Synthesizing user-intended programs from a small number of input-output examples is a challenging problem with several important applications like spreadsheet manipulation, data wrangling and code refactoring. Existing synthesis systems either completely rely on deductive logic techniques that are extensively hand-engineered or on purely statistical models that need massive amounts of data, and in general fail to provide real-time synthesis on challenging benchmarks. In this work, we propose Neural Guided Deductive Search (NGDS), a hybrid synthesis technique that combines the best of both symbolic logic techniques and statistical models. Thus, it produces programs that satisfy the provided specifications by construction and generalize well on unseen examples, similar to data-driven systems.

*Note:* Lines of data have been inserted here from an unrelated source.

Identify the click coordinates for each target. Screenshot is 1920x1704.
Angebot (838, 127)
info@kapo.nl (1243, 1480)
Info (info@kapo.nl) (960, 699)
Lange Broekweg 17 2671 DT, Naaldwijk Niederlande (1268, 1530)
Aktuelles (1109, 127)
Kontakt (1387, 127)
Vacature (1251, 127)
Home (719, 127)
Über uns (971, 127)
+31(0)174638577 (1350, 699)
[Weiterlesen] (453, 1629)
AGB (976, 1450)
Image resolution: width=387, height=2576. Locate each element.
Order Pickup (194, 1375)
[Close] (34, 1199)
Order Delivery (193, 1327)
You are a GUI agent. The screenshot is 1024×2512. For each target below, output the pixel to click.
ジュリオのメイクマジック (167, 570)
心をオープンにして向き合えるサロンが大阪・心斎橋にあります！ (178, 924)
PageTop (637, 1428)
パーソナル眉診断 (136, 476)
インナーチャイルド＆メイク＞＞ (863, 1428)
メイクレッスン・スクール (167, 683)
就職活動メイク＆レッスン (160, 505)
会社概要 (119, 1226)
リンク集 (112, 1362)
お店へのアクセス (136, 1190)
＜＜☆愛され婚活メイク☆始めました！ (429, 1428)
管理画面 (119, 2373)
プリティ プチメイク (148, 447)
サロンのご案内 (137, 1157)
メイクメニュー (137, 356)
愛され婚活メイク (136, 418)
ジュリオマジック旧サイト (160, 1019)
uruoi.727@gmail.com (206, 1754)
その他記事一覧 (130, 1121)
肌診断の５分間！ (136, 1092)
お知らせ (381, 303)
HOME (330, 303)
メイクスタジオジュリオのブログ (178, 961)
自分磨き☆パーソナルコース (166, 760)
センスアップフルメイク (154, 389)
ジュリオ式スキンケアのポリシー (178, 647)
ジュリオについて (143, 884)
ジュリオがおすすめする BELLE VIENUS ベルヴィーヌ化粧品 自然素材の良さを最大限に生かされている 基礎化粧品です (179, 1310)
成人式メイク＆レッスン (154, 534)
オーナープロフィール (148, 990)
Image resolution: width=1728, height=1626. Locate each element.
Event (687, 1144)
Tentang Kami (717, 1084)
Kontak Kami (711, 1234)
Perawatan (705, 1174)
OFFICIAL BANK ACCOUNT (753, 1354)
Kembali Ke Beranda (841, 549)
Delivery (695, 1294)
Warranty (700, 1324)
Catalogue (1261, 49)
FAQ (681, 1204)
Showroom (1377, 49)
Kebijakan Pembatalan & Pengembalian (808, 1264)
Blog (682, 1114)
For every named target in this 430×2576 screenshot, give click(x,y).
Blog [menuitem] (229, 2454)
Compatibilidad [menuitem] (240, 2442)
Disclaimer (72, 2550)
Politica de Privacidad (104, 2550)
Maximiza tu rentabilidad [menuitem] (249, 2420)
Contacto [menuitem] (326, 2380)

Our technique effectively utilizes the deductive search framework to reduce the learning problem of the neural component to a simple supervised learning setup. Further, this allows us to both train on sparingly available real-world data and still leverage powerful recurrent neural network encoders. We demonstrate the effectiveness of our method by evaluating on real-world customer scenarios by synthesizing accurate programs with up to 12x speed-up compared to state-of-the-art systems.